In any event, next week we look forward to welcoming our new class of freshmen. We will celebrate their diversity, the freshness of their thinking and the rest, and they will immediately be incorporated into our building a consensus of how we go forward in a very open, transparent, bipartisan, unifying Congress.
Any questions? Yes, sir.
Press questioning followed (see transcript)
Leader Pelosi appeared on CNN on November 8th.
Last night, Democratic Leader Nancy Pelosi joined Chris Cuomo on CNN’s Cuomo Prime Time for a wide-ranging interview on Democrats’ priorities For The People in the 116th Congress, including reducing the cost of health care and prescription drugs, increasing workers’ paychecks, and cleaning up corruption in Washington.

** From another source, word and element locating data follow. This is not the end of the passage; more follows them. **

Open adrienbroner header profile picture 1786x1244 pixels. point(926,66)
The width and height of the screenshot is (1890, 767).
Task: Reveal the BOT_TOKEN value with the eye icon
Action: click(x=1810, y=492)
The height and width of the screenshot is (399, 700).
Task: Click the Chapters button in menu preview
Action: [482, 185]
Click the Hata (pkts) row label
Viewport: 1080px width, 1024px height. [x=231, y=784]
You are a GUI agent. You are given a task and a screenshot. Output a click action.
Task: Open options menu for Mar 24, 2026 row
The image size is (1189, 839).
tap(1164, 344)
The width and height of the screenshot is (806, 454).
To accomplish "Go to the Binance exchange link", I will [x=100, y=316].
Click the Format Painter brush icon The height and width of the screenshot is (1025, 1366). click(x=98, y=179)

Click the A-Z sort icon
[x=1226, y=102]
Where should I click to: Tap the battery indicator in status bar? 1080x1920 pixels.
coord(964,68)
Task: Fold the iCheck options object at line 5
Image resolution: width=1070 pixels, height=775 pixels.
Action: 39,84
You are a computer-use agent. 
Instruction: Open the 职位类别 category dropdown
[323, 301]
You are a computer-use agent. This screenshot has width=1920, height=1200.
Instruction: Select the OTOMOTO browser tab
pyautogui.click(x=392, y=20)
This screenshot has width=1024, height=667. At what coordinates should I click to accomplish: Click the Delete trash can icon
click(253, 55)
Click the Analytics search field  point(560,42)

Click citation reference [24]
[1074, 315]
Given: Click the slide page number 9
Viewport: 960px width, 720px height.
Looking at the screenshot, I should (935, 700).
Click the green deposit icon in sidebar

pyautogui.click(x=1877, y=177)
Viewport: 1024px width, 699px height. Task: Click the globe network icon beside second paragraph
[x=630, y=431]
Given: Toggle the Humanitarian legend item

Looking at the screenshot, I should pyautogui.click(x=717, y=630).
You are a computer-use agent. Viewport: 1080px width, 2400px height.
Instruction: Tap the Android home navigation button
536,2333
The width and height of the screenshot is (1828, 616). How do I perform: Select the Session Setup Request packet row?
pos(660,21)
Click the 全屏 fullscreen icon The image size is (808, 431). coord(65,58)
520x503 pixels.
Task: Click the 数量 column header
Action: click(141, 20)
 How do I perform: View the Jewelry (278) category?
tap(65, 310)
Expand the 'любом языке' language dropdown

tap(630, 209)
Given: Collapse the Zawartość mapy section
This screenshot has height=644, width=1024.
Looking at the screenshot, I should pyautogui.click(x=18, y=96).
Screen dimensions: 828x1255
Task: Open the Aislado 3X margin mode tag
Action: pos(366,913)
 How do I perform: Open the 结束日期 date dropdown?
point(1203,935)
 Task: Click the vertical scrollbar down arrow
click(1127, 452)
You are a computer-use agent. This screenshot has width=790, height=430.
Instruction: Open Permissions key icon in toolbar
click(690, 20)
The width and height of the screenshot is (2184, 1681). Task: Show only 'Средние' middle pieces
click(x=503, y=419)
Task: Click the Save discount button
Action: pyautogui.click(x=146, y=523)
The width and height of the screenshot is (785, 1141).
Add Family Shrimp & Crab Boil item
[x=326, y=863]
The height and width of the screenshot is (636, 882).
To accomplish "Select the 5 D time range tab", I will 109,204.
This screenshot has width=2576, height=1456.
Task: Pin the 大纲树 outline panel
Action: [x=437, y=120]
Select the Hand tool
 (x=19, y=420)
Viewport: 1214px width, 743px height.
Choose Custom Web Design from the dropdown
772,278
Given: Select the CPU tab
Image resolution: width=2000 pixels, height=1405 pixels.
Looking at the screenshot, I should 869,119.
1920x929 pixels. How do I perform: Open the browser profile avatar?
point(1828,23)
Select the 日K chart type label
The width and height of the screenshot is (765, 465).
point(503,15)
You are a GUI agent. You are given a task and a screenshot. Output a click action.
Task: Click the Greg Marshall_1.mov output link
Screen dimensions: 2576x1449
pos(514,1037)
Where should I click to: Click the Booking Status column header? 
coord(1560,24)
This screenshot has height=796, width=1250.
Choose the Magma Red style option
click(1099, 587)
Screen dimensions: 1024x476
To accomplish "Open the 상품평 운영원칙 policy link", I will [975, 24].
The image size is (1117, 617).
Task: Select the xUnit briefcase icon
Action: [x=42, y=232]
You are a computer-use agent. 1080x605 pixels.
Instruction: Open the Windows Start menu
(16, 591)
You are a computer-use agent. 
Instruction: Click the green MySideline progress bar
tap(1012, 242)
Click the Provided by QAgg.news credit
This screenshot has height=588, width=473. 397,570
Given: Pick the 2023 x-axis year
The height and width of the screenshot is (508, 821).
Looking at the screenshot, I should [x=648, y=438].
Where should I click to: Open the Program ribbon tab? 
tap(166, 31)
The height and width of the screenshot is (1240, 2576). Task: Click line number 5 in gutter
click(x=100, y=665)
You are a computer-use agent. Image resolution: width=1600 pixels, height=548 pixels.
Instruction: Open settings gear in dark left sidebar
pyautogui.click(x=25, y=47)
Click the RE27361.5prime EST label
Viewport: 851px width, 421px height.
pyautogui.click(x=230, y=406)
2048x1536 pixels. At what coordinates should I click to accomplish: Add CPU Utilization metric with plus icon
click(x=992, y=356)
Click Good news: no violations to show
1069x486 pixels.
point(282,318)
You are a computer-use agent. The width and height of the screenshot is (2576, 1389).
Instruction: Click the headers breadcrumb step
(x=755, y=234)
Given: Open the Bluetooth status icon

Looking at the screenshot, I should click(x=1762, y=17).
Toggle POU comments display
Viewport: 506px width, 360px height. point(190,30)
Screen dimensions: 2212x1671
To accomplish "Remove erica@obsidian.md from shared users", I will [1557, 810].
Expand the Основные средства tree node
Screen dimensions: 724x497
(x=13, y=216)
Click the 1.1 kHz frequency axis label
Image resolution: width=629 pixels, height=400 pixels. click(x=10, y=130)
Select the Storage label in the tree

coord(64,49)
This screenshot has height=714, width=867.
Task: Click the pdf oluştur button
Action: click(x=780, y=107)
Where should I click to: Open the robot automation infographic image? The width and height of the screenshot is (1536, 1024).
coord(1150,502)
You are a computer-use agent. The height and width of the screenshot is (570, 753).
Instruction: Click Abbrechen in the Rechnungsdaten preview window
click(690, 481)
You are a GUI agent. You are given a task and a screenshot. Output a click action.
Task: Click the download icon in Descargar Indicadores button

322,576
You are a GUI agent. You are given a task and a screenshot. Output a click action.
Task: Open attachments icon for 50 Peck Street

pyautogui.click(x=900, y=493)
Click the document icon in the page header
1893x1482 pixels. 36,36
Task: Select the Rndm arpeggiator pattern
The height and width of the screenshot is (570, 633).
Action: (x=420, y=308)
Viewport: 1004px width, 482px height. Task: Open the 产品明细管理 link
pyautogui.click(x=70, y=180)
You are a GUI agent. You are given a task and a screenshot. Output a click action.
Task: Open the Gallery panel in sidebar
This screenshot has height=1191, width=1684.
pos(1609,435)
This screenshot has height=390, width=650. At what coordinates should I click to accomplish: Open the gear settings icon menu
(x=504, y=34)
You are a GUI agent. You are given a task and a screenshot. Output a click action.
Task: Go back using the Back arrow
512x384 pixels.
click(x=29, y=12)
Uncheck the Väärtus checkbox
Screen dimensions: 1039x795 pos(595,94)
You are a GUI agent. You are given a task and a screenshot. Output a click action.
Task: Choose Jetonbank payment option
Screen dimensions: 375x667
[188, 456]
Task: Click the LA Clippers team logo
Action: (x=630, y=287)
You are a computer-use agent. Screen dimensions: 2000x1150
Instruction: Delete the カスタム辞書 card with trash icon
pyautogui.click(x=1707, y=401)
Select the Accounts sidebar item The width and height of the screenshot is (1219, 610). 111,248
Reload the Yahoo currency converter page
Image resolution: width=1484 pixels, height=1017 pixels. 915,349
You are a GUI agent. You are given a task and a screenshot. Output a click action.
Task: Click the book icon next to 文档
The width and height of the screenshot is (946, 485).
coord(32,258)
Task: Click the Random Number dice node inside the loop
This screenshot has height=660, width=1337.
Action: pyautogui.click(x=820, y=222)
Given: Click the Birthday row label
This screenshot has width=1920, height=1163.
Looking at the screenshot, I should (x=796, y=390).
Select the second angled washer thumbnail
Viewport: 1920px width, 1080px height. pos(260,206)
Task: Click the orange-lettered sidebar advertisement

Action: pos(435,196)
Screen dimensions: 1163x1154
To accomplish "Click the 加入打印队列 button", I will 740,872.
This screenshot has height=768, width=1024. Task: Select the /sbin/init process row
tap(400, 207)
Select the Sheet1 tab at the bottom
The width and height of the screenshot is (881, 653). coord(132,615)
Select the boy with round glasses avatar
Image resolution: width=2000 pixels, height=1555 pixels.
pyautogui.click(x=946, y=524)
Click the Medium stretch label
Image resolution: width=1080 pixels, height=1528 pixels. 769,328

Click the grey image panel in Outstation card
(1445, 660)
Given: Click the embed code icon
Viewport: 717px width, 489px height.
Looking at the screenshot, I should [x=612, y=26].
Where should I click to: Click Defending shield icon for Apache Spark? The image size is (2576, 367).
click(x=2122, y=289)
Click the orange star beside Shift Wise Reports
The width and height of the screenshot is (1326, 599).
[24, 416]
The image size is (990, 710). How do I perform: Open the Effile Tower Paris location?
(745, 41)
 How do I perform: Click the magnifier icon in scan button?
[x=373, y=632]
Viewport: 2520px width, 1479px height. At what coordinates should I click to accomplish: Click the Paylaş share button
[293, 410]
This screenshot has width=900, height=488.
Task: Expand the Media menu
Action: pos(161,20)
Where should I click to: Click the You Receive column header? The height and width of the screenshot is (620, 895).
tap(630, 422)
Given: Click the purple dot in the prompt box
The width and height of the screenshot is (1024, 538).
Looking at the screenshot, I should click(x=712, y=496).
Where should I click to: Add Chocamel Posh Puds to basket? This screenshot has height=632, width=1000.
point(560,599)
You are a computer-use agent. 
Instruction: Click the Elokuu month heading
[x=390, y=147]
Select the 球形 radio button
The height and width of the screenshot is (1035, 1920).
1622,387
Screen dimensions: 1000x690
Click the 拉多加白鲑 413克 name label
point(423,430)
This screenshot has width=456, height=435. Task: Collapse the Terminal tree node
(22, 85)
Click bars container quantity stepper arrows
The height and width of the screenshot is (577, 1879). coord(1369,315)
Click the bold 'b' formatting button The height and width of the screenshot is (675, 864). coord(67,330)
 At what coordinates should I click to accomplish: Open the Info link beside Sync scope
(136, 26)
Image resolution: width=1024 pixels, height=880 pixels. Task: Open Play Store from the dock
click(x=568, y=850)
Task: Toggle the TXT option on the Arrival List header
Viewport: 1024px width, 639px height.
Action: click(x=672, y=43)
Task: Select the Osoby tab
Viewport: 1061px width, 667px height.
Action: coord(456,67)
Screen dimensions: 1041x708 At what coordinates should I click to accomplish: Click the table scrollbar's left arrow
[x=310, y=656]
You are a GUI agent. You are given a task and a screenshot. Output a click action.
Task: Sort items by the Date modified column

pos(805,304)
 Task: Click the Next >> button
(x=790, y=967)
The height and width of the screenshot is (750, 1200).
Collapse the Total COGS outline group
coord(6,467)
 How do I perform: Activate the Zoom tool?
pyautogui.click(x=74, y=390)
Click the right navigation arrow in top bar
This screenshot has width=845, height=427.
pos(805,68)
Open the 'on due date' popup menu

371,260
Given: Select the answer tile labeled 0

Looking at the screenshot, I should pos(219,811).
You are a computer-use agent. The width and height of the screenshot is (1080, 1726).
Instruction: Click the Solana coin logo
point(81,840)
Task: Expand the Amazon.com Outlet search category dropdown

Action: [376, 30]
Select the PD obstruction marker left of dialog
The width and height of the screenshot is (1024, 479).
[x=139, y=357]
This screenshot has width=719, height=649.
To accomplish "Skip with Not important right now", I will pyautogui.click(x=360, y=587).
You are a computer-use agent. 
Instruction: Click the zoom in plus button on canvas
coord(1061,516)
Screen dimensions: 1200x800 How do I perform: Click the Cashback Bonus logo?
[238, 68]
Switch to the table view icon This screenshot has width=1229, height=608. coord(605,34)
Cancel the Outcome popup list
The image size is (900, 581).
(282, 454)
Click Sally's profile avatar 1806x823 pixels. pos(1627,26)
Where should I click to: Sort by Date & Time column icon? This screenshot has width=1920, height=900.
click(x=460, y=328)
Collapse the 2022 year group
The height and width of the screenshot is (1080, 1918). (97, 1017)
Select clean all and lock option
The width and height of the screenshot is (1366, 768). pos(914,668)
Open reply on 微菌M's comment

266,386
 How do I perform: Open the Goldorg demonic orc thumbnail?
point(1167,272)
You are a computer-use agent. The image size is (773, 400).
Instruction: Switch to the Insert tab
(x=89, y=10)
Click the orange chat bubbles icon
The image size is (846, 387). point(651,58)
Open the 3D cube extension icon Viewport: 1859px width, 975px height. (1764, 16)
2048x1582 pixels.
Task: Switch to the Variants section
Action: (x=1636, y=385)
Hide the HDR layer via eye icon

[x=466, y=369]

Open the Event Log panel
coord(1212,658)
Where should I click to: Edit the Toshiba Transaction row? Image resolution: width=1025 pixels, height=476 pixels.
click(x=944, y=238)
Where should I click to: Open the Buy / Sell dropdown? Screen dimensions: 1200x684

She reaffirmed Democrats’ commitment to working for all Americans and finding common ground with Republicans.
Leader Pelosi also questioned the constitutionality of President Trump’s appointment of Matthew Whitaker as Acting Attorney General and added that Trump’s actions mark a “perilous time” for our nation.
Highlights are at the link.
Here is the letter Nancy Pelosi sent to House Members and House Members-Elect asking for their support for Speaker of the House.
Congratulations on your victory and for being a part of an historic and exciting new Democratic Majority. Your wisdom and leadership will be essential to our efforts in the months ahead.
The American people have spoken, and demanded that Congress listen to what matters to them – the health care and economic security of hard-working families.
In the campaign, we won because we focused on our For The People agenda and refused to be distracted. With the Majority:
– We will defend protections for people with pre-existing conditions, keep Social Security, Medicare and Medicaid off the chopping block, and lower health costs and prescription drug prices for all Americans;
– We will raise workers’ wages with strong economic growth by rebuilding America’s infrastructure;
– We will clean up corruption to make Washington work for the American people.
By reducing the role of money in politics and advancing fair elections with the Voting Rights Act, we will build trust so that the public knows that the people’s interest and not the special interests are served.
We must show on the first day of the 116th Congress that we are prepared to get the job done for the American people.
Our opening day rule must assert a new Congress of transparency, bipartisanship and unity. We will seek not the lowest, but the boldest common denominator. We must honor the guidance of our Founders: E Pluribus Unum. From many, one. As we debate our differences, we must work to unite, not divide our country further.
In the next few weeks, I look forward to talking with you and every Member of our Caucus to gather the best ideas on how to strengthen the institution we serve and to honor our responsibilities under Article I: the legislative branch, a co-equal branch of government that is a check and balance on the Executive and the Judiciary. How we go forward will spring from Member participation in the committees and the Caucus to build consensus.
My vision for the next two years is to restore the House to the role it should have as a strong and independent voice for the American people, and maximize the ability and the creativity of our entire Caucus.
In that spirit, I am writing to respectfully request your support for Speaker, and do so with confidence and humility. Thank you for your consideration.
Again, congratulations and best wishes.